Statistical Analysis for Twitter Spam Detection
Author(s) -
Ganesh Udge,
Mahesh Mohite,
Shubhankar Bendre,
Yogeshwar Birnagal,
Disha Sushant Wankhede
Publication year - 2019
Publication title -
international journal of scientific research in science, engineering and technology
Language(s) - English
Resource type - Journals
eISSN - 2395-1990
pISSN - 2394-4099
DOI - 10.32628/ijsrset1962170
Subject(s) - computer science , naive bayes classifier , bag of words model , support vector machine , categorization , classifier (uml) , hash function , machine learning , information retrieval , artificial intelligence , data mining , computer security
The spreading and learning of new discoveries and information is made available using current online social networks. In Recent days, the solutions may be irrelevant to the actual content; also termed as attacks in the layman’s term such attacks are been performed on Twitter as well and called as Twitter spammers. The quality of data is being compromised by addition of malicious and harmful information using URL, bio, emoticons, audio, images/videos & hash-tags through different accounts by exchanging tweets, personal messages (Direct Message’s) & re-tweets. Misleading sites may be linked with the malicious links which may affect adverse effects on the user and also interfere in their decision making processes. To improve user-experience from the spammers attacks, the training twitter dataset are applied and then by extracting and using the 12 lightweight features like user’s age, number of followers, count of tweets and re-tweets, etc. are used to distinguish the spam from non-spam. For enhancing the performance, the discretization of the function is important for transmission of spam detection between tweets.

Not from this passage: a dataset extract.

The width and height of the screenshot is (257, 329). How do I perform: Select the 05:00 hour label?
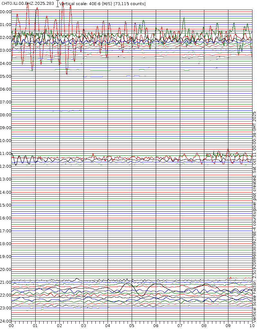click(x=5, y=76)
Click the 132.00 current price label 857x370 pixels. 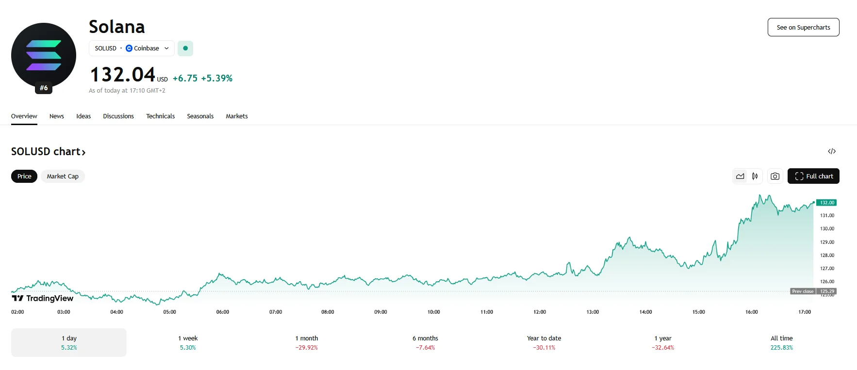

Our system creates classification model for Spam detection which includes binary classification and automatic learning algorithms viz. Naïve Bayes classifier or Support Vector Machine classifier which understands the behaviour of the model. The system will categorize the tweets from datasets into Spam and Non-spam classes and provide the user’s feed with only the relevant information. The system will report the impact of data-related factors such as relationship between spam and non-spam tweets, size of training dataset, data sampling and detection performance. The proposed system’s function is detection and analysis of the simple and variable twitter spam over time. The spam detection is a major challenge for the system and shortens the gap between performance appraisals and focuses primarily on data, features and patterns to identify real user and informing it about the spam tweets along with the performance statistics. The work is to detect spammed tweets in real time, since the new tweets may show patterns and this will help for training and updating dataset and in knowledge base.